Here, I believe, Messud subtly points an accusing finger to contemporary notions of expected feminine maturity. Why must innocence be irrevocably lost? In our current climate of political turmoil, action franchises, and technological gratification, Burning Girl offers us a quiet investigation into the “how” and “why” a cord between two young girls was forcibly severed.

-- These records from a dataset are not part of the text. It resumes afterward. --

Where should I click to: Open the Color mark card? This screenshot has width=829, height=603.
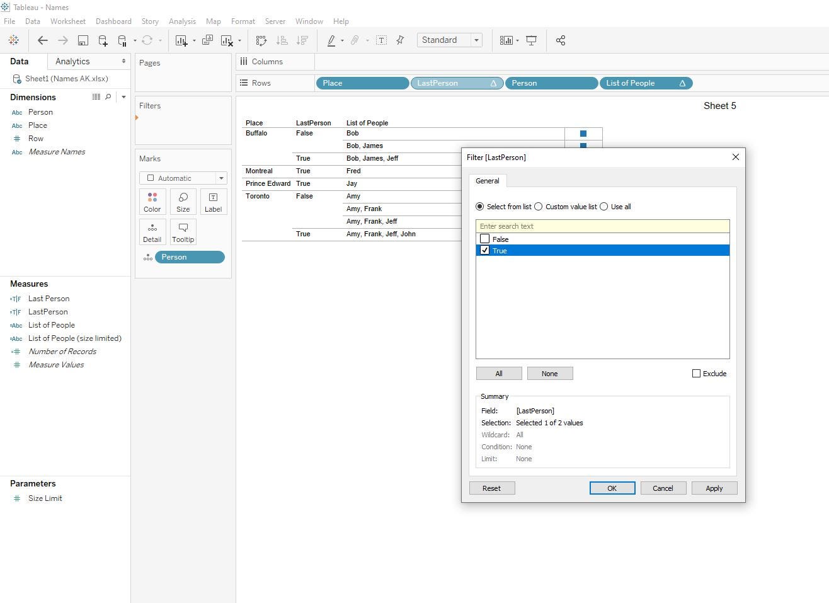click(152, 202)
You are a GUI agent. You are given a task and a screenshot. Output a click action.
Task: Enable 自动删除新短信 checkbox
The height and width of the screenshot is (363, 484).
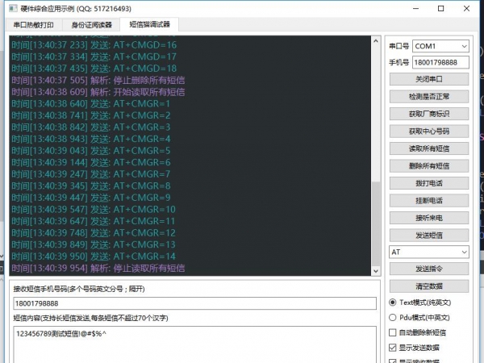[x=393, y=332]
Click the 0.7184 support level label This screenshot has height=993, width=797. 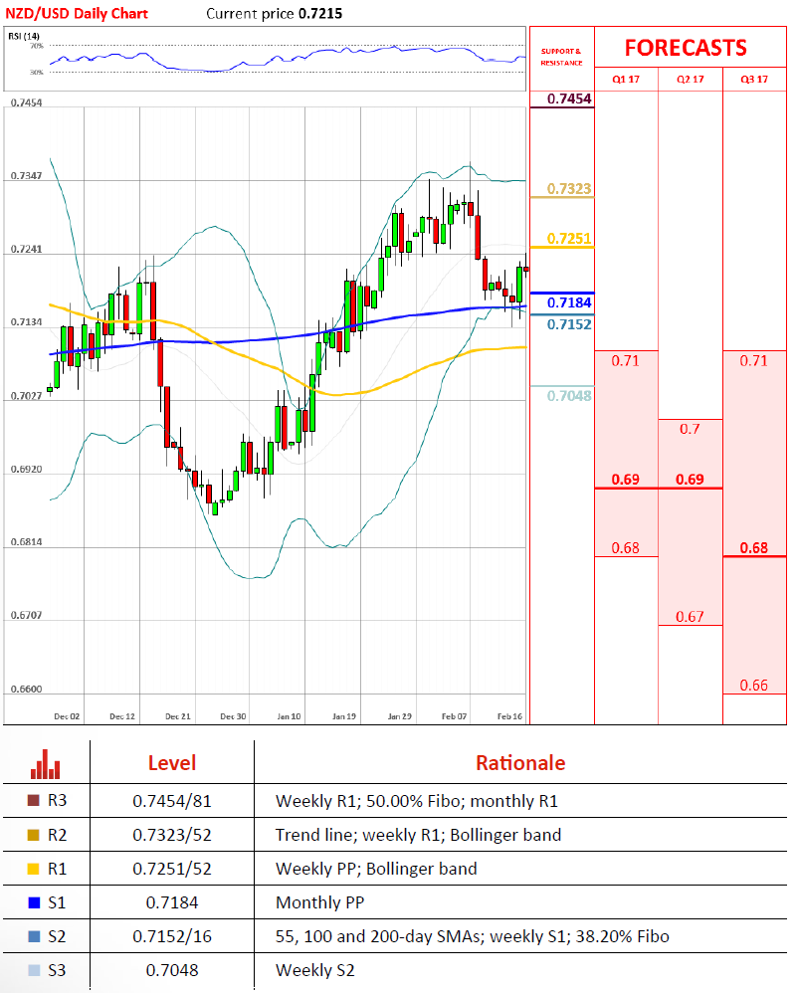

If Julia is the observer of The Burning Girl, her former friend, Cassie Burnes, is the observed. The novel recounts the quiet and sudden disintegration of their friendship. An upcoming senior in high school, Julia pieces together the theories and motives of her once-best-friend’s eventual disappearance from the small town of Royston, Massachusetts that was once their congenial playground. The novel is split into three parts: the first details the final summer of their friendship before progressing as high school freshman, the second presents the split that occurred as they entered high school, and the third and final section explores the nature of Cassie’s demise and ultimate disappearance from Julia’s life. Narrated like an old wives’ tale spread throughout a village, or a ghost story to be whispered and maliciously exaggerated, the loss of Cassie’s virtue is more or less public opinion and speculation that her oldest friend intends to correct.

Claire Messud author photo
Claire Messud

Claire Messud is the New York Times best-selling author of The Emperor’s Children (2006), and, more recently, The Woman Upstairs (2013). She is married to the English-American literary critic James Wood, of the New Yorker, and the two have been acclaimed as “the first couple of American fiction.” She thinks of her work as devoid of a genre, claiming her novels belong to “the kind that’s no kind.” Messud completed undergraduate and graduate studies at Yale and Cambridge, and her debut novel, When The World Was Steady, was nominated for the PEN/Faulkner Award in 1995. She teaches creative writing at a variety of universities along the east coast, and the American Academy of Arts and Letters has recognized her with the Strauss Living Award and the Addison Metcalf Award. Messud is also a fellow at the Berlin Institute of Advanced Study.

Unfortunately, the disappointment of The Burning Girl lies in its language, which is generally unspectacular, with a few surprising gems along the way. Comma heavy and abundantly overwritten, the narrator’s stream-of-consciousness tells me I’m gathering my information from a young female who is not fully adept at storytelling yet. In one such example, Julia notes, “seventh grade is differently difficult for each person.” The clumsy phrase “differently difficult” pulled my focus from the story; this became a recurring theme in my reading. Though written as a flashback, the Julia’s maturity is elided, making the book feel sentimental, and turning Cassie into a pitiful martyr of her woebegone innocence. The narrator is (convincingly) overwhelmed with remorse, but this tone drips with every word Messud writes, blocking the reader from truly connecting with the characters. While credible, it does not make an enjoyable read.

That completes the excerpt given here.